Raja Koduri, leader of the AMD Radeon Technologies Group himself presented the new pixel accelerator. According to him working samples of the new GPU exist since a few weeks, and AMD is still optimizing the cards. Nevertheless there were systems with running Radeon Instinct MI25 cards. On one of those systems Doom was installed, running at 4K on the Vulkan API pumping out 68 fps.
Koduri explicitly mentioned that Vega is making use of “NCU”, which leave a lot of room for new rumors. One theory come from Computerbase, saying that “NCU” could stand for “New/Next Compute Unit” and that could imply that AMD significantly overhauled the architecture.
On another note it looks like the number that’s included in the new naming scheme indicates FP32 performance. Therefore the MI25 is supposed to score 25 TFLOPs, the MI8 does 8.2 TFLOPs and the MI6 reaches 5.7 TFLOPs. Compared to Fiji this would mean that compute power has been tripled, which does sound rather unlikely. Therefore it could be that AMD is using a feature that allows to perform two FP16 calculations at the same time using an FP32 ALU. So only the GP100 GPU from NVIDIA is capable of this.

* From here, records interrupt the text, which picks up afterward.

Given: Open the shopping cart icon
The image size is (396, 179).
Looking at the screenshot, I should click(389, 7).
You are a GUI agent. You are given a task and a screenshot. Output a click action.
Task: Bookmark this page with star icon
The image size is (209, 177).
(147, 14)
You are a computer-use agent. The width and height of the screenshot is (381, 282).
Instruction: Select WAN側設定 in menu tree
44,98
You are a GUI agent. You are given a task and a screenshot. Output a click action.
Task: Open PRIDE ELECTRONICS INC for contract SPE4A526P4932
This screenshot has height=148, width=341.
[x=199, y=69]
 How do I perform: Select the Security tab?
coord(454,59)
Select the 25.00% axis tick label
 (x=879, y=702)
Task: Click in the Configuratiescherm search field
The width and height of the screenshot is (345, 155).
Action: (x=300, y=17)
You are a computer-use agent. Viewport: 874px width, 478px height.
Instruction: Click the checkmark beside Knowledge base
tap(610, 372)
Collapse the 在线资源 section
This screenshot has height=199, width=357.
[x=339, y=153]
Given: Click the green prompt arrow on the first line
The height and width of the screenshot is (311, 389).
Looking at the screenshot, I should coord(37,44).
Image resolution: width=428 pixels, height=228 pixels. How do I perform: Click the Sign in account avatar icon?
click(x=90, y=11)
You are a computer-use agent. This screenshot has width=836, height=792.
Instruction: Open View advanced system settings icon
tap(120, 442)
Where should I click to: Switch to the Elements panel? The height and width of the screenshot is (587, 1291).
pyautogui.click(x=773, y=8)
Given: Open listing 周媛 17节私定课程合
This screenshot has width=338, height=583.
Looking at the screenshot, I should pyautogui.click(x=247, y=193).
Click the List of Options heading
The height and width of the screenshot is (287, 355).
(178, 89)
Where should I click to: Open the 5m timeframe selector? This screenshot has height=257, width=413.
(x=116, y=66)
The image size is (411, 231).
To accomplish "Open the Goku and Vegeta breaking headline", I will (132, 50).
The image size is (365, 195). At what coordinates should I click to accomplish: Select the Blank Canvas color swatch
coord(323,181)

On yet another slide ti has been mentioned that there will be a High Bandwidth Cache as well as corresponding controller. Koduri didn’t comment on this, yet it’s already been officially confirmed that Vega is going to feature HBM2 memory. But what precisely the HBM cache is there for remains unclear. Apparently an HBM cache would not be as fast a L2 or a L1 cache. Regarding the HBM2 implementation one of the AMD employees unintentionally mentioned that the MI25 features 512 GB/s of bandwidth. This allows the conclusion that HBM2 is either going to be implemented using two or four stacks. Two stacks would allow for 8, 16, 32 or 64GB of VRAM, while with four stacks 16, 32, 64 or 128GB could be realized. Nevertheless 64GB (2 stacks) or 128GB (4 stacks) are unlikely, since there is no HBM2 memory available with the density that would be required for this purpose.